The ultimate source of any society’s wealth is its people. Investing in their health is a wise choice in the best of times, and an urgent necessity in the worst of times.

David Stuckler, The body economic: why austerity kills

The moral case

The moral case for maintaining and improving people’s health has been made from several perspectives, including the following.

  • The welfare state – in 1942 Sir William Beveridge published a report making recommendations aimed at tackling unemployment, the cost of childcare, a lack of good housing, and public health issues such as malnutrition. The report was popular and the main political parties agreed that the recommendations would help create a more equal society.
  • Good health is a basic human right – it featured in the United Nations’ Universal Declaration of Human Rights (Article 25) in 1948. It is also one of the core principles in the Constitution of the World Health Organization.
  • The capability approach – this relates to the moral importance of a person having what they need (for example, good health and a home) to do the things they wish to do and live a good quality of life. The case for this approach was first made by economist and philosopher Amartya Sen in the 1980s. Seen from this perspective, health and wellbeing is a resource for living, and is a matter of social equity and justice.

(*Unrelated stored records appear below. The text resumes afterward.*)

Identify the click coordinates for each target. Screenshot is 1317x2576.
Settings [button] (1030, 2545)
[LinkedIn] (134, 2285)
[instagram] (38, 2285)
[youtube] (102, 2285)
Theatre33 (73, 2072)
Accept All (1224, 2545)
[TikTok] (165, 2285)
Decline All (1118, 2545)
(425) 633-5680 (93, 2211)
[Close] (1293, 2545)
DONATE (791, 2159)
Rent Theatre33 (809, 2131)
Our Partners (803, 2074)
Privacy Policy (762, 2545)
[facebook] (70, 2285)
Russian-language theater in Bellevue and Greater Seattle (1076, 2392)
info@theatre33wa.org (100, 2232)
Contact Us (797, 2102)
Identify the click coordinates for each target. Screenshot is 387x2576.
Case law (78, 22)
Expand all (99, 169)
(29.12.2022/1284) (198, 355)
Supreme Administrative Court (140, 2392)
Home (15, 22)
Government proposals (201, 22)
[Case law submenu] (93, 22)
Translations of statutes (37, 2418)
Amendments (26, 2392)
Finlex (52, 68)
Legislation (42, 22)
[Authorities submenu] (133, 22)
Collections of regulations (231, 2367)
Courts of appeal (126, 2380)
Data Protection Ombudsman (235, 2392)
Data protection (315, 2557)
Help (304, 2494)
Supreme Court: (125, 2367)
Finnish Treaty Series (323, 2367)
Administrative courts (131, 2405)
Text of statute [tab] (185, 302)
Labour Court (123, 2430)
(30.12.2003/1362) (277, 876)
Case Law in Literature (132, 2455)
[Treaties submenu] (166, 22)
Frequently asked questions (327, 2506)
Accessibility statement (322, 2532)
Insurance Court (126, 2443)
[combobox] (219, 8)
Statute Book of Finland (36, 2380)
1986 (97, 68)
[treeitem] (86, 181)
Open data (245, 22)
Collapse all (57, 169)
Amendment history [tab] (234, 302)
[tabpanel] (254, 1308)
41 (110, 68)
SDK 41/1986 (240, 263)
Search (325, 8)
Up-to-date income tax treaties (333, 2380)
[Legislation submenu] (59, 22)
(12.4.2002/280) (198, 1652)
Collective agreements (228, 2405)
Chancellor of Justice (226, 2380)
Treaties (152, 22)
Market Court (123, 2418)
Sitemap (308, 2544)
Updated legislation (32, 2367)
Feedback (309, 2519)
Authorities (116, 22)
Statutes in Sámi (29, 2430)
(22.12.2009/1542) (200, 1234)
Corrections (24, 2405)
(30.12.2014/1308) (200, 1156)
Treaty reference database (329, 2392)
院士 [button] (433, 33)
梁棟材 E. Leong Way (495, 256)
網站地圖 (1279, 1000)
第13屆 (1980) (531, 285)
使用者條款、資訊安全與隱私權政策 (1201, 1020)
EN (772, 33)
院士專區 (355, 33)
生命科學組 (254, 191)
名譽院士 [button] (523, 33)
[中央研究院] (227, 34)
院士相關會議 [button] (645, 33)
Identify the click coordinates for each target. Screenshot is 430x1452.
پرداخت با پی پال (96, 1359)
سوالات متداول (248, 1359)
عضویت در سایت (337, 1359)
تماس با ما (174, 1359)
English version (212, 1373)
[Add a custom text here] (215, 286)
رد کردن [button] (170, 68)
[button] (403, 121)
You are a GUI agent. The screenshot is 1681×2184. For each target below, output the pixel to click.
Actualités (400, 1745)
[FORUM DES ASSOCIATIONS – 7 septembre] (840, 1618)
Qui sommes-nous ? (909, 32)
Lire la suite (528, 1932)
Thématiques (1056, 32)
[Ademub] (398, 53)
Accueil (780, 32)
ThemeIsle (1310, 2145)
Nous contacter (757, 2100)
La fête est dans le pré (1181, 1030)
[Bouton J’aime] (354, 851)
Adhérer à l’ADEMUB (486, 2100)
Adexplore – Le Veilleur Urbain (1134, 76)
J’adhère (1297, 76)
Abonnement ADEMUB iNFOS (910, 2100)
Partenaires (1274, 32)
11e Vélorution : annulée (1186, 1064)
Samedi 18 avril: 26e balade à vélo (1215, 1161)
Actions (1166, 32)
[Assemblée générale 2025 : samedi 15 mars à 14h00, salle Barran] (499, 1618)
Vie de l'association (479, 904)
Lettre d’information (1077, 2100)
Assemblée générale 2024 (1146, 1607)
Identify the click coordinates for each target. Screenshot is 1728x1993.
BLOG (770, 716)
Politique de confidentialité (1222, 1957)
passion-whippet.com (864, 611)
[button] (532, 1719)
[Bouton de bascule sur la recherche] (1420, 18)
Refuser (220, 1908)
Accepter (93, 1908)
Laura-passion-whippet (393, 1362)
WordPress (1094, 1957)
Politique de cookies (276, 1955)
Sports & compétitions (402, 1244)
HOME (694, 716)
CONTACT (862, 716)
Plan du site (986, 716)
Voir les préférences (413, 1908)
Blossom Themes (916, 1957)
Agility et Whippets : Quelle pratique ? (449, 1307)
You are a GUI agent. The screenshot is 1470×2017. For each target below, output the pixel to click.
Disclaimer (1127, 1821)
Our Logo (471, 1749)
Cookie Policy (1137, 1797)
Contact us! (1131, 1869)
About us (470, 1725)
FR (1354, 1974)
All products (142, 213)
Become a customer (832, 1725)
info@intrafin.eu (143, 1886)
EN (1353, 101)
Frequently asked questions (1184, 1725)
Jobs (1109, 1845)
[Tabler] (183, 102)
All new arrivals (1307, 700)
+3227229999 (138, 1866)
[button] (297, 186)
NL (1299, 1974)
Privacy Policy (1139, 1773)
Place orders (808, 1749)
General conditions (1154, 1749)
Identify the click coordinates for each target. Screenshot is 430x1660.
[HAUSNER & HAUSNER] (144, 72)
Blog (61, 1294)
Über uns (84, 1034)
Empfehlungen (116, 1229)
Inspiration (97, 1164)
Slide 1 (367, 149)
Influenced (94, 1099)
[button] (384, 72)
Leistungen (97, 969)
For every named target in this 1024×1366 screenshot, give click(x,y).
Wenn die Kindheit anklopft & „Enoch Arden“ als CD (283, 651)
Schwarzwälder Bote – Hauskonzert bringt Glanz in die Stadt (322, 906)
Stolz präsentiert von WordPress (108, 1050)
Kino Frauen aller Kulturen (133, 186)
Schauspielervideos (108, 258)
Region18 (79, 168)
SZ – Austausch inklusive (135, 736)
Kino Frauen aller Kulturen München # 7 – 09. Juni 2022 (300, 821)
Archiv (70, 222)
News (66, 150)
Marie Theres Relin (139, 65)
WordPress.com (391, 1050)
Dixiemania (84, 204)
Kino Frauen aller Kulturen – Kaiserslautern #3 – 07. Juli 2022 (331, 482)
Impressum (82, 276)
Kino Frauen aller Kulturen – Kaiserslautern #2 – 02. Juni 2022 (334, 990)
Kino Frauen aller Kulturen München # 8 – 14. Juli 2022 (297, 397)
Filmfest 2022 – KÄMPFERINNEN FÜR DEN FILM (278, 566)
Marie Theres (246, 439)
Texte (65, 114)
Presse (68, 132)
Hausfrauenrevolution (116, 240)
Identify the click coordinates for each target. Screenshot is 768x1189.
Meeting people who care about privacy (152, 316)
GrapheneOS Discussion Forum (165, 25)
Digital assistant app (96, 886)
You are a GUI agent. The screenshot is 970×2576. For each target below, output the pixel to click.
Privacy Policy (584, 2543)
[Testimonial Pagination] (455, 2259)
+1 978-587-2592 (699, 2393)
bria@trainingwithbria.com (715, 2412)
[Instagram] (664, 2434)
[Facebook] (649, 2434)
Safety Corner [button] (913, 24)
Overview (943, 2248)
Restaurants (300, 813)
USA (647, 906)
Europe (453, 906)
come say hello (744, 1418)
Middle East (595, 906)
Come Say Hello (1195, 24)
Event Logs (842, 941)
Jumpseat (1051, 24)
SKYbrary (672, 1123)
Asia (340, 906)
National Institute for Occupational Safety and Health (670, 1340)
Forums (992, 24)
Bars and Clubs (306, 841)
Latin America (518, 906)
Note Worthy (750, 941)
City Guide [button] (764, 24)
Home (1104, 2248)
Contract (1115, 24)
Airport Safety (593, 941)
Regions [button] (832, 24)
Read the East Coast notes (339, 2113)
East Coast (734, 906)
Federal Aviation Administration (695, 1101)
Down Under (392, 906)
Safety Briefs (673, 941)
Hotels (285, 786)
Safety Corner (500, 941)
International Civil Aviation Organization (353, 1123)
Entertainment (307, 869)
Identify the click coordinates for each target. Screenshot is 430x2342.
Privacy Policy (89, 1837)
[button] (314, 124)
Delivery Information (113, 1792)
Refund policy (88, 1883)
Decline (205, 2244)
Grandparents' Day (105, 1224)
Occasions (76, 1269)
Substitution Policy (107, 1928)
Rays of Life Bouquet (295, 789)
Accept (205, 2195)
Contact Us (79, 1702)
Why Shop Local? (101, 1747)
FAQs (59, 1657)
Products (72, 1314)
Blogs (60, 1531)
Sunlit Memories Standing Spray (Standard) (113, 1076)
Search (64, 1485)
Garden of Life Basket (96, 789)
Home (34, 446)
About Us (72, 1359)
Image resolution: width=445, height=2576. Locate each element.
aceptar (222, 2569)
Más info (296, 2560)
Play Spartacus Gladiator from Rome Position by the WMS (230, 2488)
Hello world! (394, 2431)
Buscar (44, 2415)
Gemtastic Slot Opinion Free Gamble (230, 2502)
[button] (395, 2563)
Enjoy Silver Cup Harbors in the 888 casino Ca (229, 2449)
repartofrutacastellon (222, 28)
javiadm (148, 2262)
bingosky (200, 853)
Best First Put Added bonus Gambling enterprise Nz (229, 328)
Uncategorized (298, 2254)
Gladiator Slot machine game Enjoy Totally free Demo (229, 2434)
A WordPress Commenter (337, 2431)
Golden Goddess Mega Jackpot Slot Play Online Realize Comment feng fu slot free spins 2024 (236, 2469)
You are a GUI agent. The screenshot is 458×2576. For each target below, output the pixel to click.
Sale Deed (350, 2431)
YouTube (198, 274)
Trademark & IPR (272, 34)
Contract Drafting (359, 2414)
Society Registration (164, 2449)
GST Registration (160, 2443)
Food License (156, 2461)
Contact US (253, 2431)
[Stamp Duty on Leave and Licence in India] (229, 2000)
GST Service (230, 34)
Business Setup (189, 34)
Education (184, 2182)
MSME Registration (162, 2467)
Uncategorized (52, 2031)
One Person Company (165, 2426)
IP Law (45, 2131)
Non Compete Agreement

Today, the UK is a wealthy society. Yet a baby girl born in Richmond upon Thames is expected to live 17.8 more years in good health than a baby girl born in Manchester. Few would consider this just – there remains a lot of progress to achieve the society that Beveridge, the UN and Sen envisioned.

Box 3: Health as a human right in Scotland

Scotland’s National Action Plan for Human Rights encourages and coordinates efforts across government, local authorities, services, voluntary organisations and businesses to focus more on their human rights responsibilities in everything they do. These responsibilities include improving people’s health and wellbeing.

It was launched in 2013 and is a collaboration between the public and voluntary sectors, drawing on experiences around the world, as well as guidance from the United Nations and the Council of Europe.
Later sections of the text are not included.